El día del Armagedón

No, no estimados lectores, no vengo aquí para anunciar el fin del mundo, ni pretendo ser una quiromántica nostradámica posmoderna. No. Solo tengo una idea fija que me ronda desde hace meses, y pensé que quizá debo compartirla con ustedes pues es probable que compartan mis sustos y al menos seremos capaces de hacer una catarsis colectiva o seguiremos encomendándonos a la Santa Marianita de Jesús, que hasta ahora ha sido fidedigna en su predicción.

El miedo que me ronda muchos días, pero especialmente en esos días negros, como el pasado domingo cuando el parque de mi predilección se quemaba sin clemencia, es que como sociedad, estamos vulnerables frente a una catástrofe que se alce con todos nosotros. Vivimos al amparo de una naturaleza, que hasta ahora se ha portado benigna, pero ¿qué va a suceder cuando tengamos el prometido y tardío terremoto de proporciones? Todos los estudios indican que ni siquiera los edificios modernos de Quito están preparados para soportar un sismo parecido al de Chile o Haití. ¿Hemos tomado las previsiones para ese día que llegará, tarde o temprano? Los gritos de gol en el estadio Olímpico que llegan claros a mis oídos pues estoy en el vecindario, me recuerdan -y sabrán disculparme si sienten que hoy ha sido día de pesimismo consumado- que cuando suceda cualquier desgracia, por una puerta mínima tendrán que salir los 50 000 incautos desesperados por un lugar seguro. ¿Se imaginan un terremoto con ese estadio lleno? ¡Malos pensamientos me dirán! Pues sí, crecí con una conciencia hiperbólica de nuestra condición de país sísmico y volcánico y me parece que andamos a ciegas, bajo la ilusión de que con nosotros no es.

Pero olvidémonos de esas cosas horribles como terremotos, erupciones volcánicas y temblores.
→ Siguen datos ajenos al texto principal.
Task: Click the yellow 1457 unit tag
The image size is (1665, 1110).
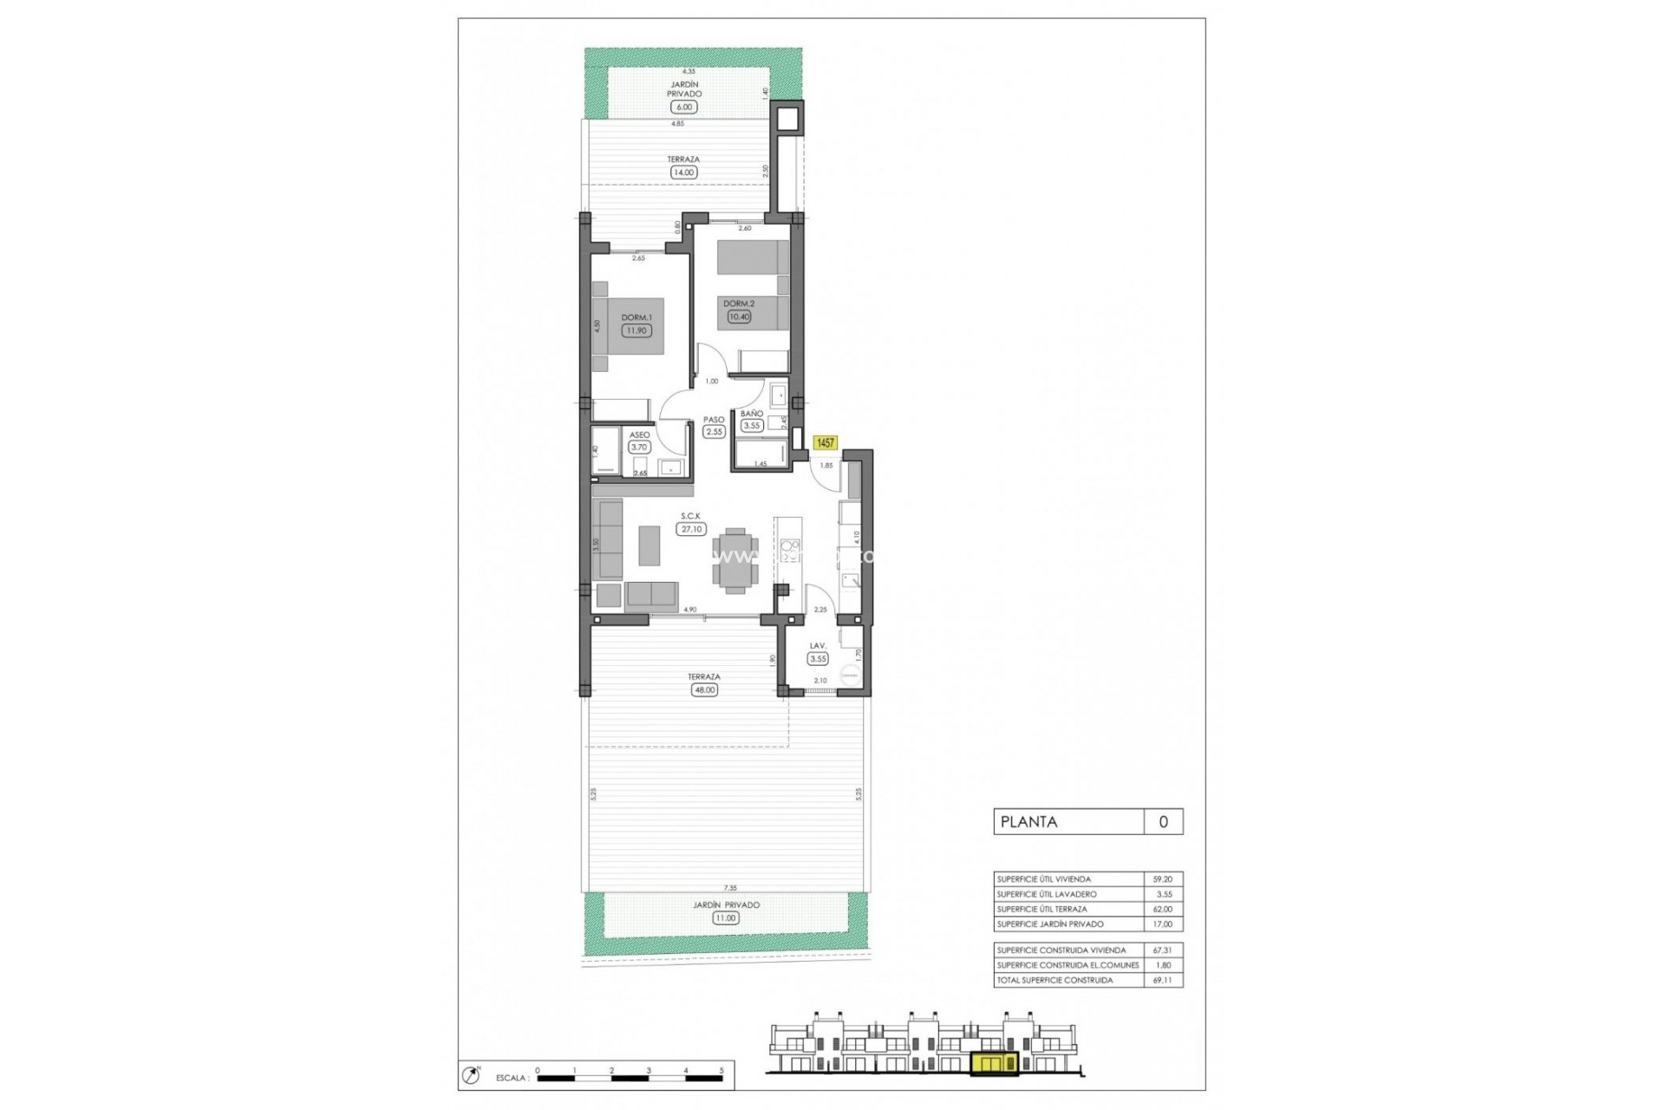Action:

Pensemos en cosas más atroces como un accidente aéreo en Tababela (sigue la pájara de mal agüero…).

Cada fin de semana que circulo por ahí y tengo minutos de pensamiento mientras espero en la eterna cola del Chiche, me pregunto cómo circularían ambulancias, motobombas y demás en caso de una emergencia como esa. Las vías taponadas de tráfico, y la cultura de la incivilidad pura conformarían una escena de terror extraída de aquellas películas hollywoodenses que retratan el fin del mundo.

¡Qué aguafiestas soy, pensando solo en catástrofes dirán! Quizá. Pero yo prefiero prender las alertas antes, que lamentarnos después. A las autoridades que les corresponde, creo que es hora al menos de que esta ciudad cuente con planes de contingencia y emergencia, claros y conocidos por todos.

Vivir en la carita de Dios rodeada por los Andes majestuosos tiene su precio y como dice aquel adagio tan popular como cliché -pero no por eso menos cierto- guerra avisada no mata gente.